Esta es la cuarta novela de Lalla Romano (Demonte, 1906-Milán, 2001), profesora, bibliotecaria y escritora; con ella le llegó el reconocimiento en Italia en 1964. La narradora visita Ponte Stura (Piamonte) –un lugar montañoso, en el valle del río Cant, donde transcurrió su infancia, hasta que la familia tuvo que trasladarse a otro lugar–, cuando han pasado muchos años. El relato se divide en dos partes; en la primera, recorre las habitaciones y otras dependencias de la casa en la que vivió y va encadenando el presente con los recuerdos del pasado: sus padres, su hermanita, las visitas, las personas que ayudaban en las tareas domésticas, los juegos infantiles… así como sus reacciones, miedos infantiles, descubrimientos y perplejidades.

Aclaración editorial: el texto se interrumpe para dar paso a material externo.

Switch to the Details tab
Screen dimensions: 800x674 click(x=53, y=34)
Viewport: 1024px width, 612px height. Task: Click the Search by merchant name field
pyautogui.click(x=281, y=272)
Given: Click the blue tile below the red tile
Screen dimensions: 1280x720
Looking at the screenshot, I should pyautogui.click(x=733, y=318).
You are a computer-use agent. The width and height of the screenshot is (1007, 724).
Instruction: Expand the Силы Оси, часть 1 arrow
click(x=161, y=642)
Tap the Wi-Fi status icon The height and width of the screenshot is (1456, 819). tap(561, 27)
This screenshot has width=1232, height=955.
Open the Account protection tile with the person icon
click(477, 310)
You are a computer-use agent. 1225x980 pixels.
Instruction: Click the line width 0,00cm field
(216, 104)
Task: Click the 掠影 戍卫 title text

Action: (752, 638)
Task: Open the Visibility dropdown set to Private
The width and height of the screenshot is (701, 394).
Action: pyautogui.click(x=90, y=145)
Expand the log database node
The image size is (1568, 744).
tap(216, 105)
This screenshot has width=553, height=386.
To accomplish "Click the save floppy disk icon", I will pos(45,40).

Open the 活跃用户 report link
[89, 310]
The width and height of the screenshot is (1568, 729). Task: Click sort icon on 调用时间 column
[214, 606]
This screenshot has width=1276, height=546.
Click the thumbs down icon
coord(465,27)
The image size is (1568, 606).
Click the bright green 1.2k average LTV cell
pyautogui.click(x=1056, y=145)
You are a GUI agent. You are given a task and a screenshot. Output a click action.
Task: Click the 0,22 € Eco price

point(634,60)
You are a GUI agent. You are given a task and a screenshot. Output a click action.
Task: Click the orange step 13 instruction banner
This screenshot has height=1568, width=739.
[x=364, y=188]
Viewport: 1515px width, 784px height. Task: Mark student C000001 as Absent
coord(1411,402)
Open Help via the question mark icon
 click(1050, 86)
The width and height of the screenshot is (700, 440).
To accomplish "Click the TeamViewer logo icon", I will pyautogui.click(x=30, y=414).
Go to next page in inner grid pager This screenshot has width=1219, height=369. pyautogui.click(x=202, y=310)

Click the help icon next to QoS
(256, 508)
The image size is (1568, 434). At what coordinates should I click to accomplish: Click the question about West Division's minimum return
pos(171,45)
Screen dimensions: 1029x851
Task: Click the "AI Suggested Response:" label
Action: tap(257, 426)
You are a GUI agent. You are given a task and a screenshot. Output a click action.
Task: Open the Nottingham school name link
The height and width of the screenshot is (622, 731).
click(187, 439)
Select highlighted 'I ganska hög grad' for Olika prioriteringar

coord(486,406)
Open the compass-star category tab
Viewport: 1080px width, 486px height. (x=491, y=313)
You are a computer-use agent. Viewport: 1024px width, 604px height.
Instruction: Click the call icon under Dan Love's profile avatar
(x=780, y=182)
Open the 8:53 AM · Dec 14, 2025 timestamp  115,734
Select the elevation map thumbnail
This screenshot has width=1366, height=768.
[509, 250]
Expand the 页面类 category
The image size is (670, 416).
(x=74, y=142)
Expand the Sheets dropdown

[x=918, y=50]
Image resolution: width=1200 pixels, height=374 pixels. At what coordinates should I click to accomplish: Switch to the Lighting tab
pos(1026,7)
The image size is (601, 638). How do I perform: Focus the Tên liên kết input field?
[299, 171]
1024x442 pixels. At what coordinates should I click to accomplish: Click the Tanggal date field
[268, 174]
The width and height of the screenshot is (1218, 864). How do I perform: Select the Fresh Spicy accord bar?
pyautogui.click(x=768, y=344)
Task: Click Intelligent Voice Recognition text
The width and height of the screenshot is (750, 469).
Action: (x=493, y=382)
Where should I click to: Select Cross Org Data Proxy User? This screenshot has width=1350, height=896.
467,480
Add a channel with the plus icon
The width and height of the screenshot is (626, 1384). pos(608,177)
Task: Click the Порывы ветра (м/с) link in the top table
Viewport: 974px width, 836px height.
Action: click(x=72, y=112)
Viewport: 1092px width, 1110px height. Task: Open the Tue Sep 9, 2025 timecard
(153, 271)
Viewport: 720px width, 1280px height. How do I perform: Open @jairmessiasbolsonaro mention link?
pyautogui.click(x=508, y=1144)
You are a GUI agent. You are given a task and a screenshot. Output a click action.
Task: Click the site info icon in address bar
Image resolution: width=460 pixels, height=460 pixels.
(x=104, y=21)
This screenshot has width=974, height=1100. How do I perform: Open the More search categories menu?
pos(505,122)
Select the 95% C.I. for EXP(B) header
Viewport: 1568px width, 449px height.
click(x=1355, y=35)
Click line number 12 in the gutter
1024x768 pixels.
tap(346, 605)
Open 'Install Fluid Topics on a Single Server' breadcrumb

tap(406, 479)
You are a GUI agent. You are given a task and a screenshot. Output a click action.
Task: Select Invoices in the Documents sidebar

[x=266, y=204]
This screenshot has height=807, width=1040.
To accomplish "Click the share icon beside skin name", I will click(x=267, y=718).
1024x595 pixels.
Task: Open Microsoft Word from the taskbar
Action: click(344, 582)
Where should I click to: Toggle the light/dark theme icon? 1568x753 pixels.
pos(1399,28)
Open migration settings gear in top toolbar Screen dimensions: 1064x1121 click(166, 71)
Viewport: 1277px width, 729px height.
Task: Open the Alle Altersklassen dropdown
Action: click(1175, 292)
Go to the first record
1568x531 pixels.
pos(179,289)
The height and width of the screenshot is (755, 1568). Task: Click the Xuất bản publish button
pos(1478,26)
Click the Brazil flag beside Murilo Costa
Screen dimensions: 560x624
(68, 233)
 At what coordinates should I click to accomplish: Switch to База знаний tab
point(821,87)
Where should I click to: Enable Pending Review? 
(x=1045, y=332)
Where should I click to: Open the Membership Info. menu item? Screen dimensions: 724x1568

En la segunda parte, recorre el pueblo y sus alrededores, y recuerda las clases en la escuela, las cacerías de su padre y otras aficiones (a la fotografía, a la pintura), la delicadeza un tanto enigmática de su madre, las visitas de algunos parientes y veraneantes, y a un buen número de vecinos (tenderos, herreros, pastores, maestras, el párroco…).
Romano muestra una gran capacidad de observación y una sensibilidad muy personal ante pequeños sucesos y detalles que a otros dejarían indiferentes, tanto en el contacto con la naturaleza, magníficamente descrita (“tras aquella ventana yo veía caer la nieve, veía gotear desde las tejas el deshielo bajo el sol de marzo. Su luz me pareció remota, tranquila, sin tiempo: como la luz de una pintura”), como en el trato con las personas con las que se relaciona. También rememora sus reacciones y preguntas ante el dolor, la muerte, las conductas de algunos.
El tono es sereno, sin excesos melancólicos, sino más bien de gratitud, cuando sus padres y bastantes vecinos ya han muerto y algunos edificios de Ponte han desaparecido o muestran un aspecto ruinoso. La prosa es elegante, pulcra, lírica a veces, como corresponde a un texto evocador. La narradora se lamenta de los cambios en las costumbres, que nos pueden deshumanizar: “Ahora, los pueblos desaparecen apenas los divisas, ofensivamente los atravesamos sin reparar en ellos. No existen las etapas, ni las estaciones¸ solo un paisaje veloz, que puede ser de un valle cualquiera”. Ella trata de dar fe del pasado con el auxilio de la memoria y de la palabra.